3D illustration demonstrating how computational modeling can be used to better understand metastatic prostate cancer. Image provided by Dr. Taran Gujral. Ryan Nini, ©2021

Next, the authors collaborated with Dr. Eleonora Dondossola at MD Anderson Cancer Center to test whether the kinase inhibitors could reduce tumor growth in vivo. They injected mice subcutaneously with labeled cells from their CRPC cell lines. Once palpable tumors formed, the researchers administered drugs orally to mice and found that not only were both drugs effective at reducing tumor size, but they also had no noticeable side effects! Since bone metastasis is the most frequent and lethal complication in CRPC, the authors wanted to test whether their identified kinase inhibitors were also effective in reducing the growth of bone tumors. Again, they injected labeled CRPC cells, but this time, implanted them in the tibias of the mice. In the bone, the tumors grew, but to the researchers’ great disappointment, the kinase inhibitors were ineffective at reducing tumor growth. In cancer treatment, combination therapies are often more effective than a single drug alone. The researchers then tried this approach, hoping perhaps these kinase inhibitors might work synergistically with a chemotherapy drug. Here, they again induced bone tumor formation, but then treated the mice with the docetaxel, a chemotherapy commonly used for late-stage prostate cancer,alone or in combination with one of the two kinase inhibitors. To their great satisfaction and surprise, the combination of either kinase inhibitor together with docetaxel showed improvement in tumor reduction. Dr. Bello notes that “since chemotherapies and kinase inhibitors have very different mechanisms of action, this was not an intuitive result and raised many, very interesting questions about how this synergy was arising”. Previously, a kinase inhibitor, Dasatinib, made it all the way to stage 3 clinical trials for prostate cancer, but failed to provide any benefit over docetaxel alone. This research from the Gujral Lab is particularly promising because they “now have direct preclinical data that two different kinase inhibitors can improve outcomes compared to docetaxel alone. […] My hope is that this will pave the way for more preclinical and clinical investigations into more broad-acting inhibitors,” Dr. Bello explains.
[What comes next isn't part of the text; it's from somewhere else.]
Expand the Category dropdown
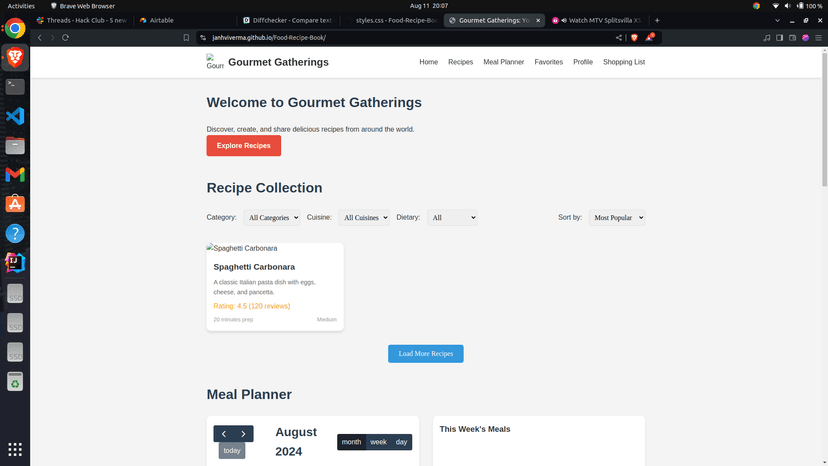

The Gujral lab is now focusing on providing more evidence for the efficacy of these drugs in mice to make clinical trials a reality. While this work is exciting and shows promise in therapeutic applications, why these kinase inhibitors could reduce subcutaneous tumor growth or reduce bone tumor growth in combination with chemotherapy, but not alone, is still an outstanding question. The Gujral lab now seeks to answer this question by understanding the complex relationship between chemotherapy, kinase inhibition and the bone microenvironment. Through understanding this observed synergy that led to reduced tumor growth, the Gujral Lab hopes to “not only elucidate general trends of therapeutic resistance, but help pinpoint optimal combinations of therapies to provide better and more lasting care to CRPC patients,” Dr. Bello states.


This work was funded by the National Cancer Institute, the Fred Hutch Interdisciplinary Training Grant Dual Mentor Fellowship in Cancer Research, the National Science Foundation, the American Cancer Society, The Ben and Catherine Ivy Foundation, The Concern Foundation, the Pacific Northwest Prostate Cancer Specialized Program of Research Excellence, the Congressionally Directed Medical Research Programs Award, the American Association for Cancer Research and the MD Anderson Cancer Center Prostate Cancer.

UW/Fred Hutch Cancer Consortium members Dr. Peter Nelson and Dr. Taran Gujral contributed to this work.

Bello T, Paindelli C, Diaz-Gomez LA, Melchiorri A, Mikos AG, Nelson PS, Dondossola E, Gujral TS. Computational modeling identifies multitargeted kinase inhibitors as effective therapies for metastatic, castration-resistant prostate cancer. Proc Natl Acad Sci U S A. 2021 Oct 5;118(40):e2103623118. doi: 10.1073/pnas.2103623118. Epub 2021 Sep 30. PMID: 34593636; PMCID: PMC8501846.